FIML is able to do this because FIML is process. FIML itself has no definition, only a procedure. It is not a tautology because it has no semiotic boundaries.

Semiotics, FIML, and identity

After you have a done a good deal of FIML, you will start to see semiotics as things, similar to words or memories.

FIML facilitates this process by forcing us to pay close attention to the ways we use semiotics and the ways they affect us.

Our identities, such that they are, are based on our closeness to or need for semiotics that define us, assure us, make us feel at home, tell us who we are.

Our use of semiotics in that way is very common but it is hard to grasp if we have no other basis for our identity, which few of us do.

FIML practice provides a different basis for identity than “extrinsic” semiotics, the conscious and unconscious semiotics of culture, upbringing, media, advertising, schooling, what we may think others think.

FIML partners, by constantly paying attention to the play of interpersonal semiotics, gradually will shift the bases of their identities from largely static extrinsic signs to dynamic intrinsic, or interpersonal, processes. This is what makes semiotics start looking like things rather than abstract elements of linguistic analysis.

Semiotics are things as much as words are. They differ in that there is no dictionary of them; we have to see them for ourselves and understand how they have been formed and why they affect us as they do.

Once partners do this through FIML practice, they will eventually notice that their habitual extrinsic semiotics will start to slough off, to fall away from them. This happens very naturally as a rich dynamic realm of largely error-free communication develops between them.

The falling away of habitual extrinsic semiotics that had been used to define or maintain the identity is accompanied by delightful feelings of freedom and lightness, independence and assuredness that one’s being is better served by the intimate communication of FIML than the inculcated beliefs and values of the past.

Semiotic proprioception in dreams and waking

Proprioception means “one’s own” or “ones’ individual” (Latin proprius) “perception.”

We normally use this word to refer to our physical position in the world—whether we are standing or sitting, how we are moving, and how much energy we are using.

When we dream, our capacity for physical movement, with rare exceptions, is paralyzed. But we still do a sort of proprioception in dreams—a semiotic proprioception, or proprioception within the semiology of the dream.

In dreams, we grope through semiotic associations and respond, gropingly, to them.
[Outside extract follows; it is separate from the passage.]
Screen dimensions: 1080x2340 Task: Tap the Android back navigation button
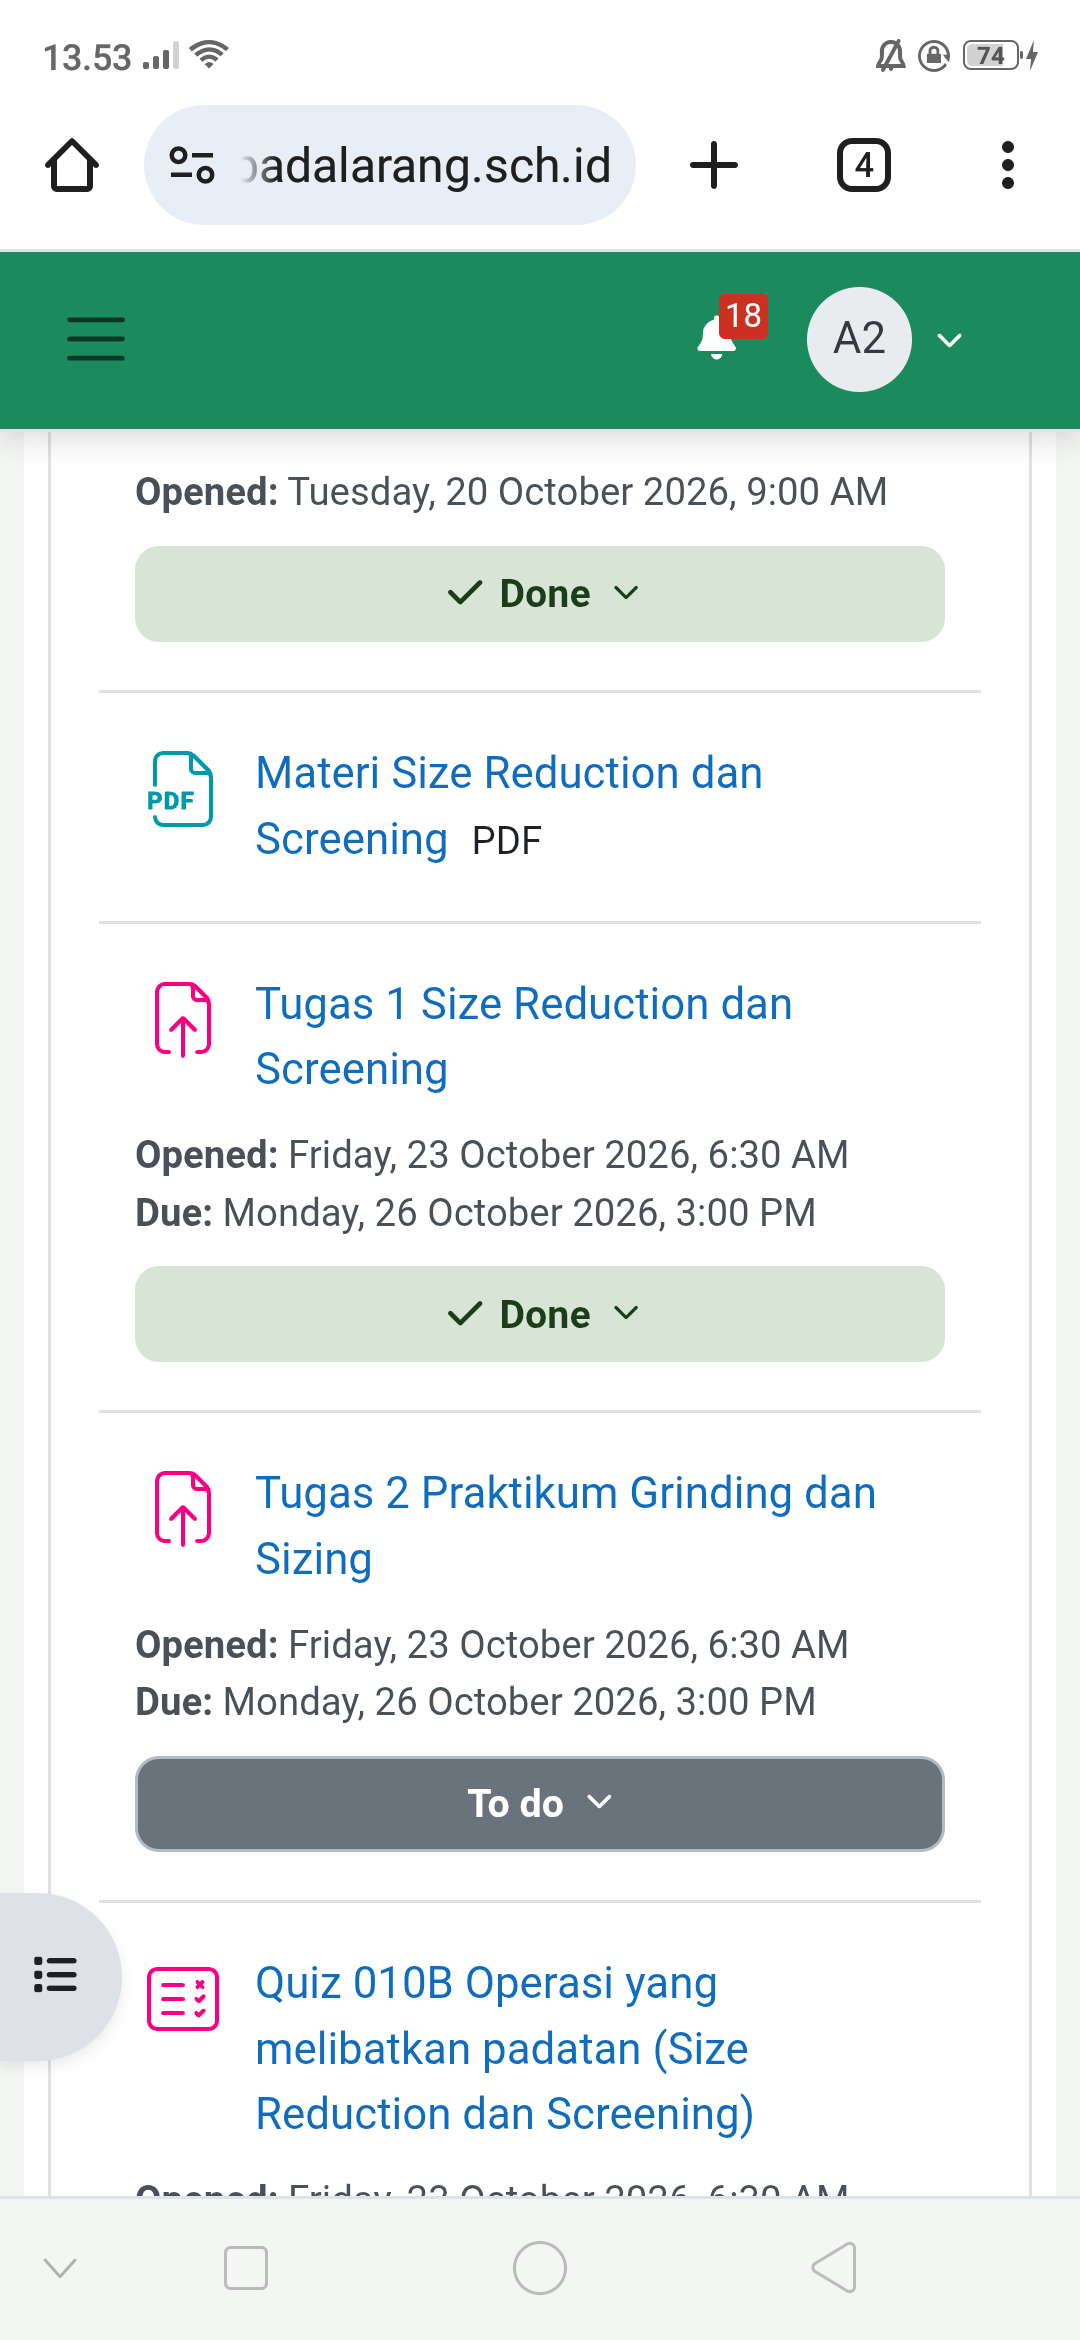834,2267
People and things often look smaller in dreams, or distorted, because we do not have either the need or the capacity to calibrate our physical proprioception as we do in waking life.
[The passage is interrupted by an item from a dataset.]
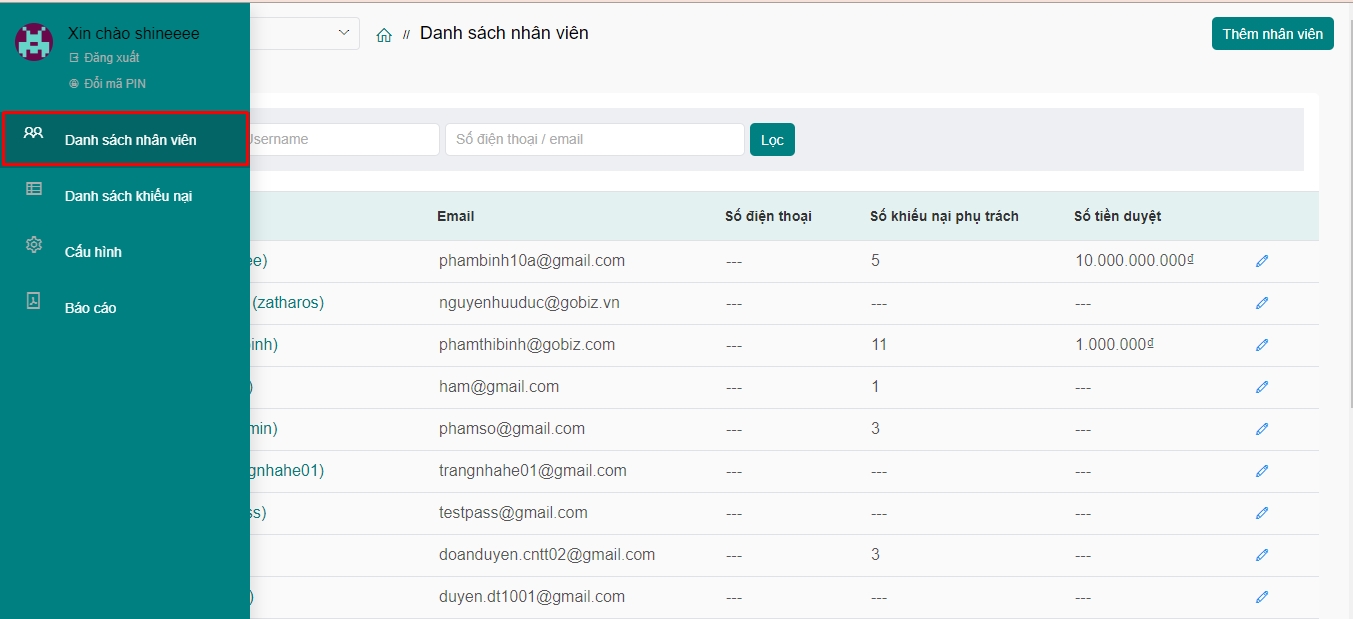
Task: Focus the Số điện thoại / email field
Action: (x=594, y=140)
Dreams move from one semiotic proprioception to another via our individual four-dimensional (3D plus time) groping/associative function. In one short segment of a dream we are at home, then we go through a door only to find ourselves on a boat in the ocean. Our 4D semiotic proprioception within dreams readily accepts groping, associative shifts like this.
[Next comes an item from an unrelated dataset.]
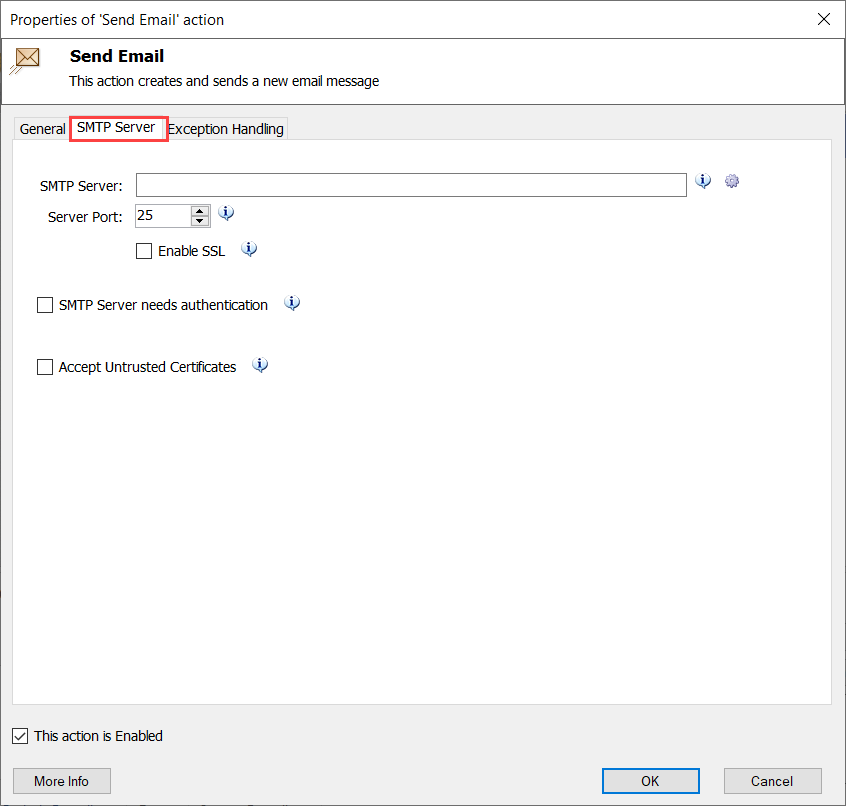846x806 pixels.
Task: Increase Server Port with up arrow
Action: (200, 211)
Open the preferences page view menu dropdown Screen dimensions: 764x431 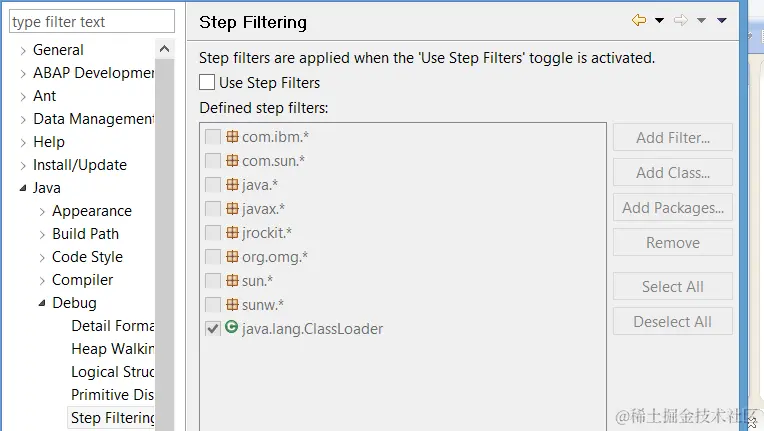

Much of what we perceive when we are awake is memory. We glance at a room we know well and call up our memory of it rather than actually look closely at the room.

I am fairly sure that the memories we call up to aid perception while we are awake are much the same as the groping proprioception we experience in dreams. A major difference is when we are awake we can and do check our waking proprioception with the people and objects around us, while in dreams the associative function has a much freer range.

Notice how dreams move from scene to scene rather slowly. Things can go quickly, but normally dreams grope somewhat slowly along the 4D path of semiotic proprioception.

In waking life, our dreamy use of memory and association to aid perception of the world happens constantly.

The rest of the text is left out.